Complainant was entitled to argue, as it did, that those facts brought Respondent’s conduct within paragraph 4(b)(iv) of the Policy and constituted evidence, as paragraph 4(b) itself provides, of both registration and use in bad faith.
That submission was optimistic as, to be accepted, it would have required a departure from several UDRP decisions to the effect that where the registration of a domain name preceded that establishment of a trademark, the domain name would not normally be regarded as having been registered in bad faith. But as the argument was based on the clear words of the Policy, it would be wrong to describe it as unjustified or as “using the Policy in bad faith.”
Nor is there any evidence in the detailed filings of both sides to justify a finding that Complainant has sought to harass Respondent or that bringing the Complaint was “brash and totally unjustifiable.”
Moreover, Respondent has not asked for a finding of Reverse Domain Name Hijacking (although such a finding may be made by a panel on its own motion) and consequently Complainant and its counsel have not had an opportunity to reply to any such submission.
Finally, as the majority opinion concludes that there was no basis for counsel’s certification of the contents of the Complaint, I should add that it is the responsibility of counsel to put every argument on behalf of the client that is reasonably open on the evidence, that in the present case the argument advanced by counsel was reasonably open and that accordingly the certification was appropriate.
Hon. Neil Anthony Brown, Q.C.
1 For convenience the Panel refers to the amended Complaint as the “Complaint.”

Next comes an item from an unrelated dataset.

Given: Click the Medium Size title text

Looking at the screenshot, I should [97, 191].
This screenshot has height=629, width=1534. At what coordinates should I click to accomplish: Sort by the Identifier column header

2 Complainant cites four cases to illustrate varying addresses for Respondent, and three cases (Esquire Innovations, Inc. v. Iscrub.com c/o Whois Identity Shield; and Vertical Axis, Inc, Domain Administrator, WIPO Case No. D2007-0856; Nursefinders, In. v. Vertical Axis, Inc /NURSEFINDERD.COM c/o Whois Identity Shield, WIPO Case No. D2007-0417; and SmarTours, Inc. v. Vertical Axis, Inc./ c/o Whois IDentity Shield, WIPO Case No. D2007-0964) in which Complainant asserts that Respondent “has had its credibility cast into doubt.” The complaint was sustained (one panel member dissenting) in only one of these three cases.